Libra is visible from between latitudes +65° and -90°, although best viewed in the northern hemisphere at about 9 PM Local Time during the month of June, when it is highest in the sky. However, Libra is not among the most flamboyant or conspicuous constellations, and finding it in light-polluted skies can be a challenge. Nonetheless, the constellation can be found between the bright stars Spica in Virgo and Antares in Scorpius.
Apart from one meteor shower, the May Librids, that has its radiant in Libra, the constellation has no Messier objects and only a few noteworthy deep sky objects, the most notable of which are briefly explored in this list.
The 8.5 magnitude globular cluster seen at the top of the page is located about 24,000 light years away, and has in impressive 170 light-year diameter. Unlike most other globular clusters, NGC 5897 has a mass concentration of XI, which means that the stars in the cluster are evenly distributed, and have not undergone a process of core collapse that subsequently collects most of the cluster’s mass around the core. All the stars in the cluster are also very old, with metal contents that are on average less than one percent that of the Sun, meaning that the cluster’s stars all formed before the Milky Way galaxy did. Look for this cluster in Libra at coordinates RA: 15h 17m 24.40s and Dec.: -21° 00′ 36.4″. In good seeing conditions, the cluster will show as a fuzzy ball of light about 6.3′ x 6.3′ in diameter.
The only other noteworthy deep sky object in Libra is this magnitude 12.1, barred spiral galaxy that is located about 83 million light years away. Note thought that NGC 5792 has a very low surface brightness, and it is therefore not an easy target for small to medium telescopes. With large instruments, however, it might be possible to spot this galaxy as a faint smudge of light around 6.9’ × 1.7’ in size.
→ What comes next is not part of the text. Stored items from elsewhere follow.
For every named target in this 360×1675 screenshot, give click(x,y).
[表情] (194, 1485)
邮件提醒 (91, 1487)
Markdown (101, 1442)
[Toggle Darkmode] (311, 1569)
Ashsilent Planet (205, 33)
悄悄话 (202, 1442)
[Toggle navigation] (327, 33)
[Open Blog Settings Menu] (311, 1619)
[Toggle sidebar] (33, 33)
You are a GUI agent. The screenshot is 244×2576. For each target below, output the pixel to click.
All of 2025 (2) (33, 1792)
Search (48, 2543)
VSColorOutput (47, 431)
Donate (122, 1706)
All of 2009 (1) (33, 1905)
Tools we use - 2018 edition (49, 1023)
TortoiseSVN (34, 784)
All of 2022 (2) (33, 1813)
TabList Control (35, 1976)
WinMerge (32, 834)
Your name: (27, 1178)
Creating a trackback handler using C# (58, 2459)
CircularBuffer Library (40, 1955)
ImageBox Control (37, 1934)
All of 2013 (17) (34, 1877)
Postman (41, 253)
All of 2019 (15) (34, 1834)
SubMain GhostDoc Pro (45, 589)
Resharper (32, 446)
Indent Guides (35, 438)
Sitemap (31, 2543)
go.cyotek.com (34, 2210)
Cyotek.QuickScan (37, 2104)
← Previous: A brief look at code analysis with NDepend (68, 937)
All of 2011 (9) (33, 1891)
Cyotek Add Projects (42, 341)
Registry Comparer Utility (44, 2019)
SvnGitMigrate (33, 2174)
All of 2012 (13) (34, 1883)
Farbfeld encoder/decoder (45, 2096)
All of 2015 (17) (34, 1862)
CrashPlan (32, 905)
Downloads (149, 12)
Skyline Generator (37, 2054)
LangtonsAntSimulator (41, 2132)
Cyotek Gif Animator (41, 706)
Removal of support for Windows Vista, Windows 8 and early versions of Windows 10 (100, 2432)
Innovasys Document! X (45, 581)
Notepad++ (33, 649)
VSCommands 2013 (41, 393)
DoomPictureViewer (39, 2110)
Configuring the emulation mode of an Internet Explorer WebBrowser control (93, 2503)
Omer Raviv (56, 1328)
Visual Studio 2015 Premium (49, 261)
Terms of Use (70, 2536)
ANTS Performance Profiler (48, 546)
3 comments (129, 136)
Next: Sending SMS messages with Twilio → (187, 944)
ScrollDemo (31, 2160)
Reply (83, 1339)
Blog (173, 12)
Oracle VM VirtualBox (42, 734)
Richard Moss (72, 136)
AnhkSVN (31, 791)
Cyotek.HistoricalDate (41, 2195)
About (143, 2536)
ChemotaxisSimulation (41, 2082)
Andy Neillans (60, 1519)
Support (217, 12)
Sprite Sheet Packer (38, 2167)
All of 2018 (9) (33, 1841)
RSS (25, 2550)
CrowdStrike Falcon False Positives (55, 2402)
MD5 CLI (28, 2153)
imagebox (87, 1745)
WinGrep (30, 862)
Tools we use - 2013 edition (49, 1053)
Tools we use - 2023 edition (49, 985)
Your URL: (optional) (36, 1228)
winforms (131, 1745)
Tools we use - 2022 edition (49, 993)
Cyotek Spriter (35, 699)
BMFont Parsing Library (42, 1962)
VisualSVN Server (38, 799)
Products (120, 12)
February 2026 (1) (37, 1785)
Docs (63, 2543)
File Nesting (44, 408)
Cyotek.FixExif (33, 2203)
Other galaxies in Libra includes NGC 5890, an unbarred lenticular galaxy found 98 million light-years distant with an apparent visual magnitude of 14; and NGC 5885, a barred spiral galaxy situated 92 million light years away that shines with an apparent magnitude of 11.8.
Methuselah (HD 140283)
While single stars do not strictly qualify as deep sky objects, the image opposite shows the overexposed picture of a magnitude 7.223 star named Methuselah, which is the oldest known star in the Universe, being about 14.5 billion years old. Methuselah is a sub-giant that is believed to have formed soon after the Big Bang, but the fact that its metal content is less than one percent that of the Sun largely rules out the possibility that it is a Population III star, the first stars that formed after the so-called Universal Dark Age.
Investigators used the Hubble telescope to constrain the uncertainties about the star’s distance in an effort to arrive at a more precise age for it, which turned out to be older than the Universe itself which is estimated to be 13.6 billion years old. However, the discrepancy does not mean that some stars are older than the Universe that contains them, since the uncertainty about the ages of both some stars and the Universe is very large. Nonetheless, the uncertainty about Methuselah’s age is only about 800 million years, meaning that if Methuselah is not a Population III star, it must be one of the very first Population II stars to have formed out of the remains of the first stars. By way of explanation, our Sun is a Population I star that formed from the remains of a previous generation of Population II stars.
Methuselah is now passing through the local stellar neighborhood in an orbit that carries it through the plane of the Milky Way galaxy, and particularly through the galaxy’s halo, which is populated mainly by ancient stars.
48 Librae, also known as FX Librae, is one of a class of relatively rare stars called shell stars. These stellar bodies have exceptionally high spin rates, and in the case of 48 Librae, its equatorial rotational velocity of about 400 km/sec is one of the highest known, and fast enough for stellar material to be flung off the star, and collect in a vast ring around the its equator.
48 Librae is classified as a B8Ia/Iab-type star, and has an apparent visual magnitude of 4.94, which varies in an irregular pattern. The star is 5.8 times as massive as the Sun, about 3.3 times as big, and shines with at least 965 solar luminosities.